India needs more paramedical staff trained in respiratory medicines-- panel of government medical colleges

Written By Unknown on Rabu, 17 April 2013 | 22.10

MUMBAI: The over burdened doctors in the chest medicine departments in most of the government medical colleges in India may be relieved by developing a new paramedical specialty- 'The respiratory therapists' says a forum of heads of the departments (HODs) of government medical colleges of 47 medical colleges and institutions from 15 states and 2 union territories across India.

They were meeting for the '1st national respiratory meet of HODs of pulmonary medicine of government medical colleges in India' conducted at Chest Research Foundation in Pune last week. This was the first time that HODs in respiratory were meeting to review, discuss and debate current status of the respiratory post graduate departments in India with respect to the three major aspects of their functioning: patient care, post graduate education and original research pertinent to our country.

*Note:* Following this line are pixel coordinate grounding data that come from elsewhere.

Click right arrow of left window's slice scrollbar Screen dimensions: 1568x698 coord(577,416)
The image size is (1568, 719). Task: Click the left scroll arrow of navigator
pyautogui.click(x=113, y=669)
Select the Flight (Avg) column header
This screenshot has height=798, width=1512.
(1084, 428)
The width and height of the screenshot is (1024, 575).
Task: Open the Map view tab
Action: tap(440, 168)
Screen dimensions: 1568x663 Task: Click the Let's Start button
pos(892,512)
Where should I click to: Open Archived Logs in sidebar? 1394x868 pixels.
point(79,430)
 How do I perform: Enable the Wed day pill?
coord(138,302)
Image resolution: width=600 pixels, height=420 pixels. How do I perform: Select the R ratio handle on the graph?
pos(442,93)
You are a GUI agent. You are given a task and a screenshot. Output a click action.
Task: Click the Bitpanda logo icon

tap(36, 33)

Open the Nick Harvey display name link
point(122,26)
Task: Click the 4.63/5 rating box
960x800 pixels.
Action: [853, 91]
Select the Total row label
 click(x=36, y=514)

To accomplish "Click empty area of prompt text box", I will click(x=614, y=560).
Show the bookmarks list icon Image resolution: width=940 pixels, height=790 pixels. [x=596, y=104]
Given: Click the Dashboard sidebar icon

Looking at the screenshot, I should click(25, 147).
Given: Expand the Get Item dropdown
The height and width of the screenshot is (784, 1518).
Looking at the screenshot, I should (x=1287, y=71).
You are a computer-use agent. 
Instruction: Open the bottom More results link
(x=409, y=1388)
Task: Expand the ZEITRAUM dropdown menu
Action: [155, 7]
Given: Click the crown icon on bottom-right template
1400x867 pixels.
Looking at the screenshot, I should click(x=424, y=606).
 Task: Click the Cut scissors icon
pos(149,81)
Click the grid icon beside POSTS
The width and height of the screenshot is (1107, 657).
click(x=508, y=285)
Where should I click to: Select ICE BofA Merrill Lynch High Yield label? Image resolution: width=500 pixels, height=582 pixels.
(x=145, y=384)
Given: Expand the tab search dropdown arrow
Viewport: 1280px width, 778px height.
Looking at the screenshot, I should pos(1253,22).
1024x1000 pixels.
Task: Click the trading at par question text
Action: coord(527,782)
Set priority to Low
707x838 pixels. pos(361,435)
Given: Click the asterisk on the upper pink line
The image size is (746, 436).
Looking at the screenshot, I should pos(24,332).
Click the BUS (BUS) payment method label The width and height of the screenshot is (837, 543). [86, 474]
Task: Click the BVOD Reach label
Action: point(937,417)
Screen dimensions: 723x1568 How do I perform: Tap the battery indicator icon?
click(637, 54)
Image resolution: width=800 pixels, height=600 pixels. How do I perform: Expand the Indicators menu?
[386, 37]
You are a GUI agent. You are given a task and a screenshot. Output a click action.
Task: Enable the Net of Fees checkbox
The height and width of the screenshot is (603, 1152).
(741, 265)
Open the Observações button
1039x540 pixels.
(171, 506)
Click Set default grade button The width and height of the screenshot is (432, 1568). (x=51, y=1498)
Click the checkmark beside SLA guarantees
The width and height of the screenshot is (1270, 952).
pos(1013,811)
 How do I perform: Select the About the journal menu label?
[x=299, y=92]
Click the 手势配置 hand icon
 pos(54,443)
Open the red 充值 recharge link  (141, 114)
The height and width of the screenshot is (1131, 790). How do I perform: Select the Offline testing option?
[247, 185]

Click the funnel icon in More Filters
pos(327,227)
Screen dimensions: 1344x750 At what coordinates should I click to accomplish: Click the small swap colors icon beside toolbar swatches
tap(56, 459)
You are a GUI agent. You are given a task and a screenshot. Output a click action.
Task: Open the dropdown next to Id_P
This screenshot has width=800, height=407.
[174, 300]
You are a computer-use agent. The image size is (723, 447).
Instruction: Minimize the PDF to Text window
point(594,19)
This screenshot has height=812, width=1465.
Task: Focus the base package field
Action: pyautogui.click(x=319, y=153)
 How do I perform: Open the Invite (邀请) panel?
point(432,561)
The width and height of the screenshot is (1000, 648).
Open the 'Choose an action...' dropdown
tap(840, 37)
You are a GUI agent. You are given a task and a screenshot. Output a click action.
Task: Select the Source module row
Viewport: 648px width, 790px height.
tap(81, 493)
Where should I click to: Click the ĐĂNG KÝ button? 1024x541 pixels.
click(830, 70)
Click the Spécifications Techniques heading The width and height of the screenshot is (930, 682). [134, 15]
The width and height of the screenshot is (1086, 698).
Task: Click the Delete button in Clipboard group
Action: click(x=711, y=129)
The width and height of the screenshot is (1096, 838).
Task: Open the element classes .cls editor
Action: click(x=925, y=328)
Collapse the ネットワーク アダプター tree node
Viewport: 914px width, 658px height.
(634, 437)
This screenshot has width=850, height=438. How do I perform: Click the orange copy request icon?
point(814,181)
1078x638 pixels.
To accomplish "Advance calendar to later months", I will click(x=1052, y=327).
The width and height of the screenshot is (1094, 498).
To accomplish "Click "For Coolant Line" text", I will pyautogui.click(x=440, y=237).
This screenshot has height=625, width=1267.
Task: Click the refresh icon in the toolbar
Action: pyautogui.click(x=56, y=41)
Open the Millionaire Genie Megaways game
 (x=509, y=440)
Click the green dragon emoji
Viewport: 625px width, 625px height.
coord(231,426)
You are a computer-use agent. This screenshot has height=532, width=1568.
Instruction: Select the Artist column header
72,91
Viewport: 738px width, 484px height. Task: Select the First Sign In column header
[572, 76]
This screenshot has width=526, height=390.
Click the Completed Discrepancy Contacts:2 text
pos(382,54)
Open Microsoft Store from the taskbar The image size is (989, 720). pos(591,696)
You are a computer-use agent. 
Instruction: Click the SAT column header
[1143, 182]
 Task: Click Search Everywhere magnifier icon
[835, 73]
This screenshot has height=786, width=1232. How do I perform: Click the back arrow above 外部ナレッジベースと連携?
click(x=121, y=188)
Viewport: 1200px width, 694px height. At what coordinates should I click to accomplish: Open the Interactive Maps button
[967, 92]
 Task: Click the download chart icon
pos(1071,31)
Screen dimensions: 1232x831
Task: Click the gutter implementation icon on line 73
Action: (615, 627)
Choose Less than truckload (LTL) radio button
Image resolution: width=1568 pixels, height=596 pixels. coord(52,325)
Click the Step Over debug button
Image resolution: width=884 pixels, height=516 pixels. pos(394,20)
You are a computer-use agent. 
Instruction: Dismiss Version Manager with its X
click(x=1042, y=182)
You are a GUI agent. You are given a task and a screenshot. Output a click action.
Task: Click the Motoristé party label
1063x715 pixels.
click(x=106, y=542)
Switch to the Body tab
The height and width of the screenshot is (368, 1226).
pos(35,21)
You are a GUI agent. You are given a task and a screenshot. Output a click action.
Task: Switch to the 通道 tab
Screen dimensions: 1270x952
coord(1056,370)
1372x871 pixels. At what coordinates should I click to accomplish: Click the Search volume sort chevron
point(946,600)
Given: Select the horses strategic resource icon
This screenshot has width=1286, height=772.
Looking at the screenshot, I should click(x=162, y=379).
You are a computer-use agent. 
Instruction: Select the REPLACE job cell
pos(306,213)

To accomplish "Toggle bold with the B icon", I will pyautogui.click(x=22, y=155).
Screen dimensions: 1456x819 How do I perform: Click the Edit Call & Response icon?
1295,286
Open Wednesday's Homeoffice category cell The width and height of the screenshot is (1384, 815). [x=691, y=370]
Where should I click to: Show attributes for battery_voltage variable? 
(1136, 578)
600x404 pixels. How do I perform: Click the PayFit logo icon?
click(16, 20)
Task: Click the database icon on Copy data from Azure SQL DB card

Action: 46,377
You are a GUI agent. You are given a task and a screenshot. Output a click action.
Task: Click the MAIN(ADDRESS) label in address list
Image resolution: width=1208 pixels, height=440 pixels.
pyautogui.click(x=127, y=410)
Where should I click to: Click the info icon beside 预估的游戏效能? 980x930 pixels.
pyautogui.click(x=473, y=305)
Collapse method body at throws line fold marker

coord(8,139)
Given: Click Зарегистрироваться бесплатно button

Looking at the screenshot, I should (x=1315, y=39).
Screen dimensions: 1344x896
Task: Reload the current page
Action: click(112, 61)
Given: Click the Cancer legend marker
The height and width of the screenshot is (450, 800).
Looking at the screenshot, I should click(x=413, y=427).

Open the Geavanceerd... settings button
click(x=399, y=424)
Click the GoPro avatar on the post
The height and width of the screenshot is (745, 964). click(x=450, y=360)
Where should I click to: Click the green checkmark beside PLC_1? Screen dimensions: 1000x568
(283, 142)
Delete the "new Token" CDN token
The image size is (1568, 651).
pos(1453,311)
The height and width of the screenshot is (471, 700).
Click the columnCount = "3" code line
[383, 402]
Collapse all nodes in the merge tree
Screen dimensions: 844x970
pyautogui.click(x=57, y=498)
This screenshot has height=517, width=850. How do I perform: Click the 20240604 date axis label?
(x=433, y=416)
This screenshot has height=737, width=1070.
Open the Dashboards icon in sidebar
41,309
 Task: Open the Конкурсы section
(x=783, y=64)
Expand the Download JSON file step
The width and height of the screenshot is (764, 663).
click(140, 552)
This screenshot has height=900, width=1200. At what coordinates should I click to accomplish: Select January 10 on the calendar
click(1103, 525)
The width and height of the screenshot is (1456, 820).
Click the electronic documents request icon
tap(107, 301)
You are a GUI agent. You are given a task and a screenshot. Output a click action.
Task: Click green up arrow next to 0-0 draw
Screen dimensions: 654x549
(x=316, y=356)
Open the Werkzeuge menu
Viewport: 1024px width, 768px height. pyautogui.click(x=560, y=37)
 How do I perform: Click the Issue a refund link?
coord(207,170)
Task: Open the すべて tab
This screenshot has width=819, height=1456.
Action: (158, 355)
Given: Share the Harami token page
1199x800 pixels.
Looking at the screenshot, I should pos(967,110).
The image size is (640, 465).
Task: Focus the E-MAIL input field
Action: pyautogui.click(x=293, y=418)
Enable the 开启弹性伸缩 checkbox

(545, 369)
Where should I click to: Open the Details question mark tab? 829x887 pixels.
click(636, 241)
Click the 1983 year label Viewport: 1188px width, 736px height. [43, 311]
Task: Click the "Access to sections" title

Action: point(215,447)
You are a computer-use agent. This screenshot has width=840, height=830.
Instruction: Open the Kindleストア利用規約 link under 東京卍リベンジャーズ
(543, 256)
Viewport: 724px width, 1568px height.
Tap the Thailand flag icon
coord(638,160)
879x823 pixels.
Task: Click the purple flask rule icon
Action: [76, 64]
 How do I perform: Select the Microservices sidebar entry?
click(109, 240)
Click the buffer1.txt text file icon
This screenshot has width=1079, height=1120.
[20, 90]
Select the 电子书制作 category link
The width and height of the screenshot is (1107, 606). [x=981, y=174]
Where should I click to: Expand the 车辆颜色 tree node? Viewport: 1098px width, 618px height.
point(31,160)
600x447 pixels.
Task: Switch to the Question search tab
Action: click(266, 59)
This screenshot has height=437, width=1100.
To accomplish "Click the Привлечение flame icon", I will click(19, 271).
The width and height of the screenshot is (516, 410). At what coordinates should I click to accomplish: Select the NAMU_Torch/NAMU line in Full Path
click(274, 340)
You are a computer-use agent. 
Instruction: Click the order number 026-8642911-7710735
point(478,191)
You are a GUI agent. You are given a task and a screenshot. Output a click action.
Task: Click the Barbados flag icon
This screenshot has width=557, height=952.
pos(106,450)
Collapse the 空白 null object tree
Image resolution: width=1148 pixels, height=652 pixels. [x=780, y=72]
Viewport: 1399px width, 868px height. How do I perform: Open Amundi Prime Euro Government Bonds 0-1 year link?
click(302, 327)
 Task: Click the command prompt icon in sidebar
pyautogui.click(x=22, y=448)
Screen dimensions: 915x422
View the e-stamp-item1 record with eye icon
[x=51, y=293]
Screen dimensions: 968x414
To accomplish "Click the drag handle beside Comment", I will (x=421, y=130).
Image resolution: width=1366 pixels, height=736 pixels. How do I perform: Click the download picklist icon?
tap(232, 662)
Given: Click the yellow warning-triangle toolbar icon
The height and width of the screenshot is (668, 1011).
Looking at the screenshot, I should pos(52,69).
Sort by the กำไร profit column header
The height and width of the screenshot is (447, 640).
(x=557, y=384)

The need for this meeting was felt due to the increasing prevalence of common lungs related problems like asthma, chronic obstructive pulmonary diseases, tuberculosis, diffuse lung diseases etc and the poor existing quality of care that is given to the respiratory illnesses despite our country being one of the leading manufacturers of the generic drugs for illnesses related to the lungs.

The meeting saw participation from several premier institutes in India including the PGI, Chandigarh, V. P. Chest Institute in Delhi, CMC Vellore, LRS TB Hospital Delhi, PGIMS Rohtak etc. Dr. Nilima Kshirsagar, National Chair, Clinical Pharmacology, ICMR Govt. of India, Dean, ESI-PGIMSR, MGM Hospital Mumbai and the Ex- Vice Chancellor of the Maharashtra university of health sciences while addressing the forum said that times are changing. The teachers must remain updated with the latest technological advancements and use them to their benefit in developing a healthy student- teacher relationship or mentorship. She suggested that to ensure that a medical post graduate student has acquired a certain level of knowledge and skills, we could take example from the west and integrate competency based model that includes explicit expectations & assessment at the end of certain duration into training, and avoid deconstruction of practice.

The key opinion leaders came to several probable solutions to the challenges faced today, one of which was development of a B. Sc/ M. Sc course by the universities to create 'respiratory therapists' who would be trained paramedical staff to assist the doctors. A few sporadic courses initiated by individual institutes do exist but the need is global.

They also suggested training and strengthening the primary and secondary health care providers in managing common respiratory problems so that the tertiary care centres can focus on more complicated diseases. Procurement and maintenance of basic essential diagnostic tools at government medical college level as well as training of the teachers in using these equipments was stressed upon.

Doctors also agreed that we need to inculcate good communication skills in the medical students and provide structured training for the same. Regarding upgrading the training of medical students the HODs opined that we should have more focused training at the undergraduate level so that diagnosis and management of common respiratory problems should be done even by a medical graduate. Lack of inter departmental exposure during post graduate training renders a Chest Physician less confident of managing other systemic diseases like diabetes and high blood pressure. Same is true for a student training in general medicine who does not get adequate training in management of respiratory diseases and leaves it to the chest physician whose number is much lower than those in Internal Medicine. Hence the HODs were of the opinion that both these specialties should get inter departmental 4 to 6 months rotational postings. Once we have more and more internal medicine and general practitioners handling the huge burden of common respiratory diseases like asthma, COPD, tuberculosis etc; the two specialties could be merged and pulmonology would then exist as a super-specialty like cardiology, endocrinology, neurology etc. Doctors also urged on regular up-gradation of teachers' technical as well as training skills to make them better educators.

There was a consensus on the need for more research in respiratory medicine relevant to our country and the HODs felt that training in research methodology should be fortified in the colleges. Also there should be adequate incentives for researchers which is lacking in our country barring certain institutes. Support from the pharma industry was also called for funding of quality research.